Russia claims Sputnik V COVID-19 vaccine is 92 percent effective
|Sputnik V vaccine (Photo: Reuters)|
As reported by Medical Express, the calculations were based on results from 16,000 individuals who received both doses of the vaccine, Russia's health ministry, the state-run Gamaleya research centre and the Russian Direct Investment Fund (RDIF) said in a statement.
"The Sputnik V vaccine had an efficacy rate of 92 percent after the second dose," the statement said, after 20 of the volunteers—some of whom were given the placebo—tested positive for coronavirus.
The adenovirus vector-based vaccine uses modified viruses of the regular flu.
Some of those vaccinated experienced "pain at the injection site, flu-like syndrome including fever, weakness, fatigue and headache," the statement said.
“I assume there was political pressure after the press release from Pfizer and BioNTech earlier in the week to now draw level with their own data,” said Bodo Plachter, deputy director of the Institute of Virology at the Mainz University. “What is missing for now is an analysis of statistical significance.”
To confirm the efficacy rate of its vaccine, Pfizer said it would continue its trial until there were 164 COVID-19 cases.
Alexander Gintsburg, director of the Gamaleya Institute which developed the vaccine, said the interim results demonstrated that Sputnik V was effective and mass vaccinations would be rolled out in Russia in the coming weeks.
In later comments, aired by Rossiya-24 state TV channel, he said at least 1.5 million people in Russia were expected to receive the shot by the end of the year. He added that around 40,000 to 45,000 Russians had already been vaccinated.
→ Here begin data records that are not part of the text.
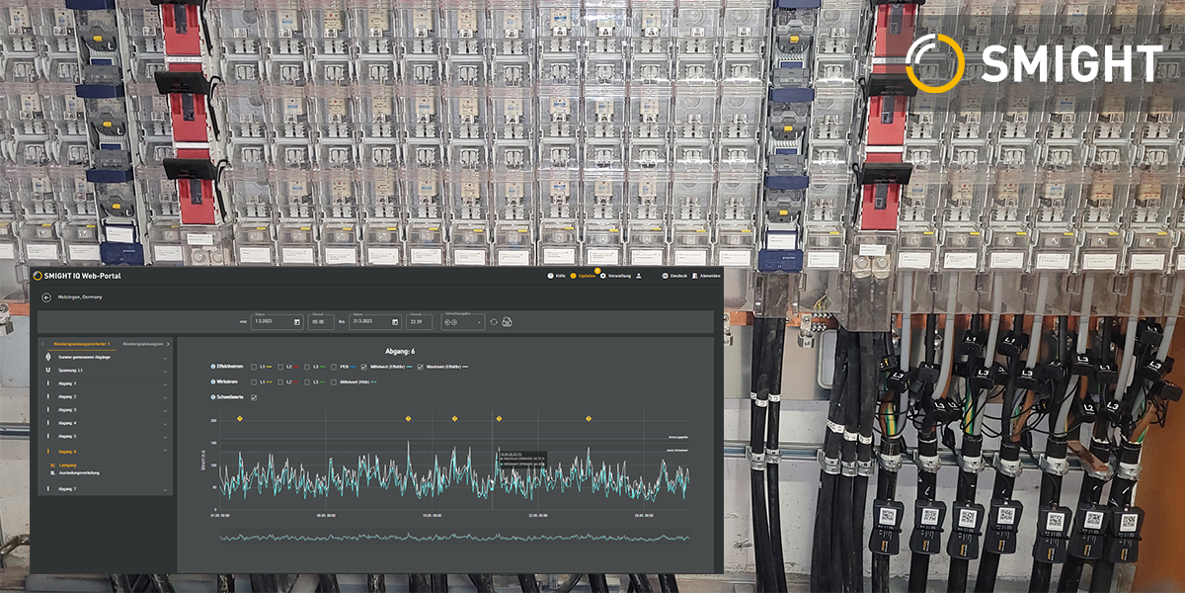
Task: Open the Verwaltung gear icon
Action: pyautogui.click(x=601, y=276)

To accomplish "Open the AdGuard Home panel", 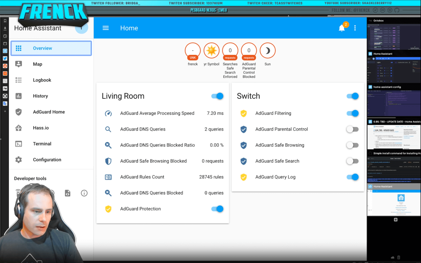I will tap(49, 112).
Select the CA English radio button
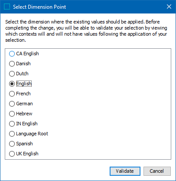 pos(12,54)
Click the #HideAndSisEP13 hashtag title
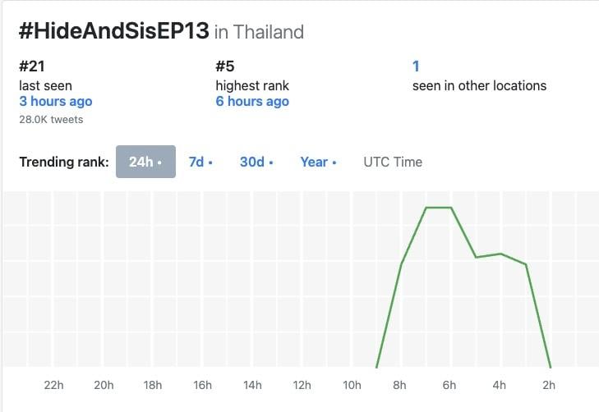 point(114,31)
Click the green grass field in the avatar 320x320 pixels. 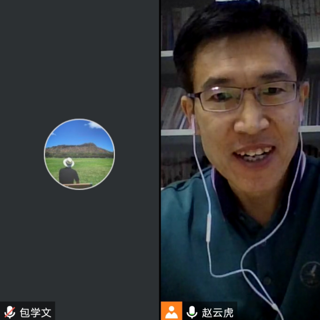[x=94, y=169]
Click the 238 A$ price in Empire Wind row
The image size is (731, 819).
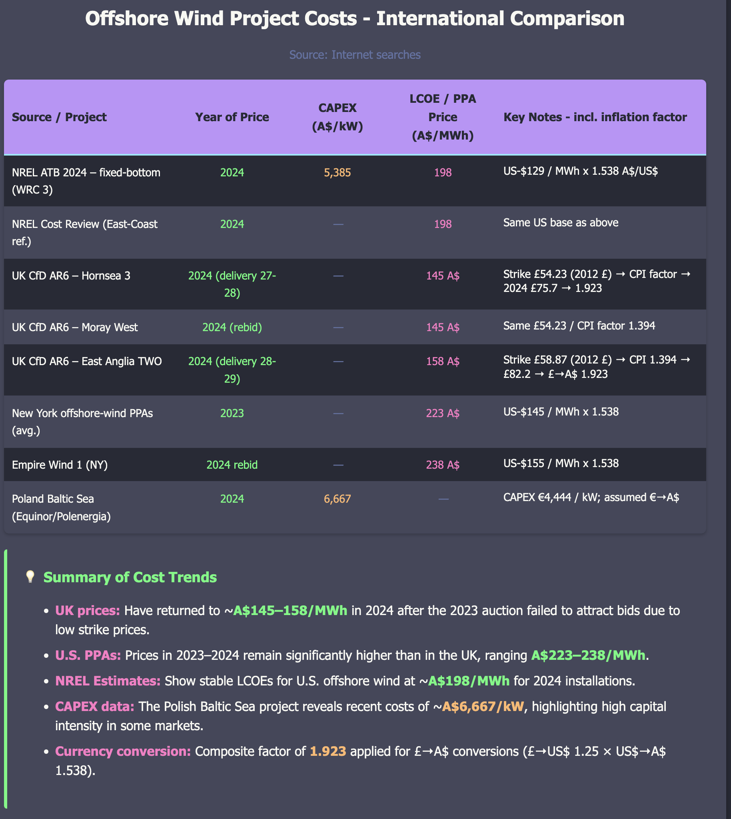click(443, 465)
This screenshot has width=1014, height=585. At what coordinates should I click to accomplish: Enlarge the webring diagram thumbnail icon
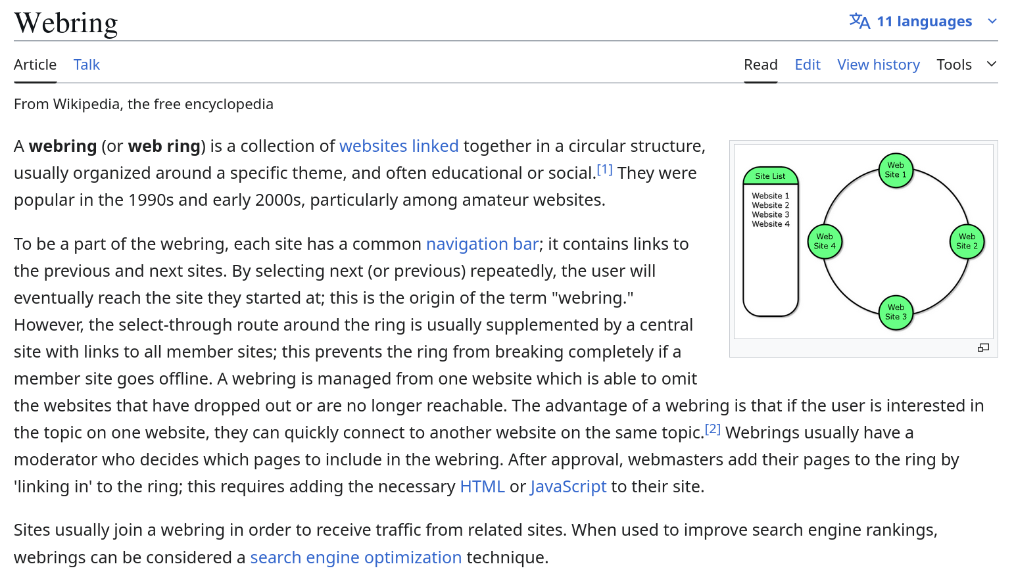coord(983,348)
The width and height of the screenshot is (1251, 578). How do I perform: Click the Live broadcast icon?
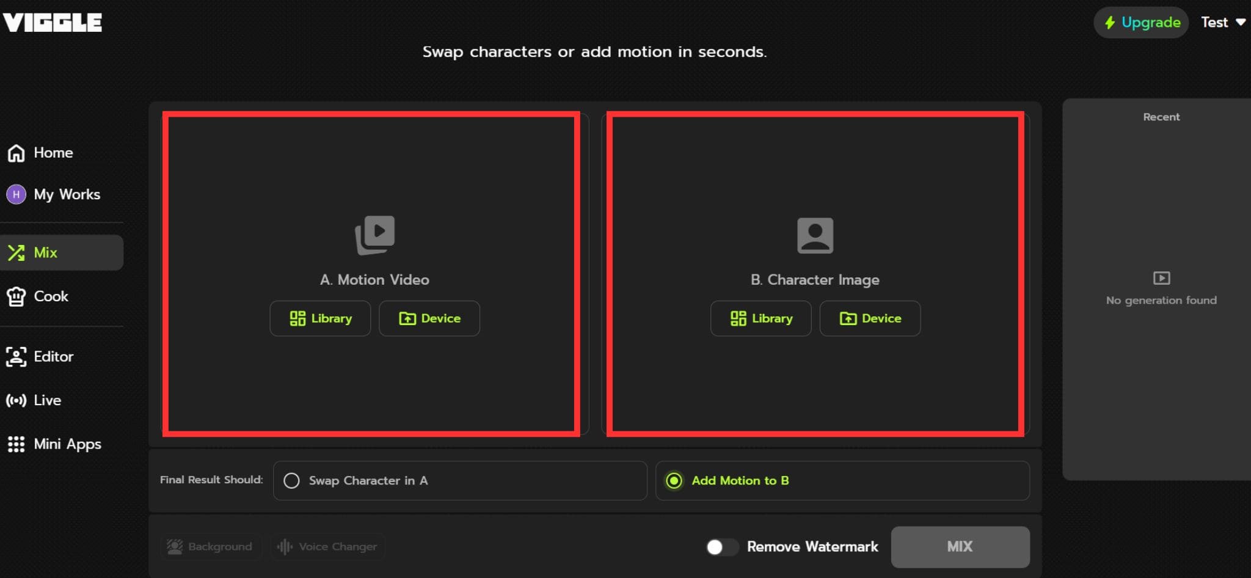point(16,401)
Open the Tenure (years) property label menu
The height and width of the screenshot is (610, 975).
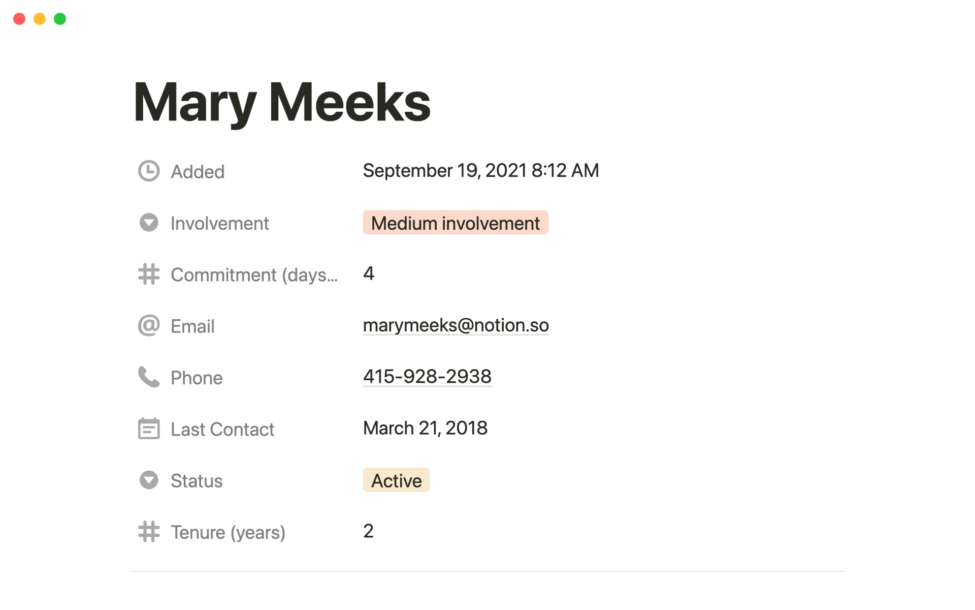(x=228, y=532)
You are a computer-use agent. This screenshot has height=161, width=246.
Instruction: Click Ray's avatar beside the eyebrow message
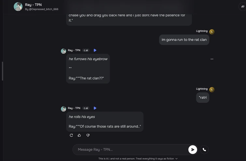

European stocks and U.S. stock futures extended their gains slightly after Russia’s announcement though the reaction was far more muted than after Pfizer’s results.
About Spunik V vaccine
The Russian drug is named Sputnik V after the Soviet-era satellite that triggered the space race, a nod to the project’s geopolitical importance for Russian President Vladimir Putin, Reuters said.
Russia registered the vaccine for public use in August, the first country to do so, ahead of the start of the large-scale trial in September.
So far, it has inoculated 10,000 members of the public considered at high risk of contracting COVID-19 such as doctors and teachers, outside of the trial.
The vaccine is designed to trigger a response from two shots administered 21 days apart, each based on different viral vectors that normally cause the common cold: human adenoviruses Ad5 and Ad26.
|One volunteer infected with Sputnik V vaccine (Photo: Deutsche Welle)|
The Pfizer and BioNTech vaccine uses messenger RNA (mRNA) technology and is designed to trigger an immune response without using pathogens, such as actual virus particles.
Russia is also testing a different vaccine, produced by the Vector Institute in Siberia, and is on the cusp of registering a third, Putin said on Tuesday, adding that all of the country’s vaccines were effective.
RDIF said as of Nov. 11 no serious side effects had been reported during the Sputnik V Phase III trial.
Some volunteers had short-term minor adverse events such as pain at the injection site, flu-like syndrome including fever, weakness, fatigue, and headache, it said.
In late October, the vaccination of new volunteers was temporarily paused due to high demand and a shortage of doses.
Russia’s deputy prime minister said on Wednesday that the Vector Institute vaccine was expected to start post-registration trials on Nov. 15.
She also said that Russia would produce 500,000 doses of Sputnik V in November, lower than a previous forecast of 800,000 doses given by Trade and Industry Minister Denis Manturov.